Top profile Call Girls In Latur [ 7014168258 ] Call Me For Genuine Models We ...
Top profile Call Girls In Latur [ 7014168258 ] Call Me For Genuine Models We ...Top profile Call Girls In Latur [ 7014168258 ] Call Me For Genuine Models We ...
Top profile Call Girls In Latur [ 7014168258 ] Call Me For Genuine Models We ...gajnagarg
 
Predicting HDB Resale Prices - Conducting Linear Regression Analysis With Orange
Predicting HDB Resale Prices - Conducting Linear Regression Analysis With OrangePredicting HDB Resale Prices - Conducting Linear Regression Analysis With Orange
Predicting HDB Resale Prices - Conducting Linear Regression Analysis With OrangeThinkInnovation
 
SAC 25 Final National, Regional & Local Angel Group Investing Insights 2024 0...
SAC 25 Final National, Regional & Local Angel Group Investing Insights 2024 0...SAC 25 Final National, Regional & Local Angel Group Investing Insights 2024 0...
SAC 25 Final National, Regional & Local Angel Group Investing Insights 2024 0...Elaine Werffeli
 
Charbagh + Female Escorts Service in Lucknow | Starting ₹,5K To @25k with A/C...
Charbagh + Female Escorts Service in Lucknow | Starting ₹,5K To @25k with A/C...Charbagh + Female Escorts Service in Lucknow | Starting ₹,5K To @25k with A/C...
Charbagh + Female Escorts Service in Lucknow | Starting ₹,5K To @25k with A/C...HyderabadDolls
 
Top profile Call Girls In Vadodara [ 7014168258 ] Call Me For Genuine Models ...
Top profile Call Girls In Vadodara [ 7014168258 ] Call Me For Genuine Models ...Top profile Call Girls In Vadodara [ 7014168258 ] Call Me For Genuine Models ...

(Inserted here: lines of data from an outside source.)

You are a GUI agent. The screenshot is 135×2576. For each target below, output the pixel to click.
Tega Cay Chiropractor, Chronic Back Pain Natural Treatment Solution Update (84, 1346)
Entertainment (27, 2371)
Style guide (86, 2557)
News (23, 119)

Top profile Call Girls In Vadodara [ 7014168258 ] Call Me For Genuine Models ...gajnagarg
 
RESEARCH-FINAL-DEFENSE-PPT-TEMPLATE.pptx
RESEARCH-FINAL-DEFENSE-PPT-TEMPLATE.pptxRESEARCH-FINAL-DEFENSE-PPT-TEMPLATE.pptx
RESEARCH-FINAL-DEFENSE-PPT-TEMPLATE.pptxronsairoathenadugay
 
Gartner's Data Analytics Maturity Model.pptx
Gartner's Data Analytics Maturity Model.pptxGartner's Data Analytics Maturity Model.pptx
Gartner's Data Analytics Maturity Model.pptxchadhar227
 
Top profile Call Girls In dimapur [ 7014168258 ] Call Me For Genuine Models W...
Top profile Call Girls In dimapur [ 7014168258 ] Call Me For Genuine Models W...Top profile Call Girls In dimapur [ 7014168258 ] Call Me For Genuine Models W...
Top profile Call Girls In dimapur [ 7014168258 ] Call Me For Genuine Models W...gajnagarg
 
Discover Why Less is More in B2B Research
Discover Why Less is More in B2B ResearchDiscover Why Less is More in B2B Research
Discover Why Less is More in B2B Researchmichael115558
 
TrafficWave Generator Will Instantly drive targeted and engaging traffic back...
TrafficWave Generator Will Instantly drive targeted and engaging traffic back...TrafficWave Generator Will Instantly drive targeted and engaging traffic back...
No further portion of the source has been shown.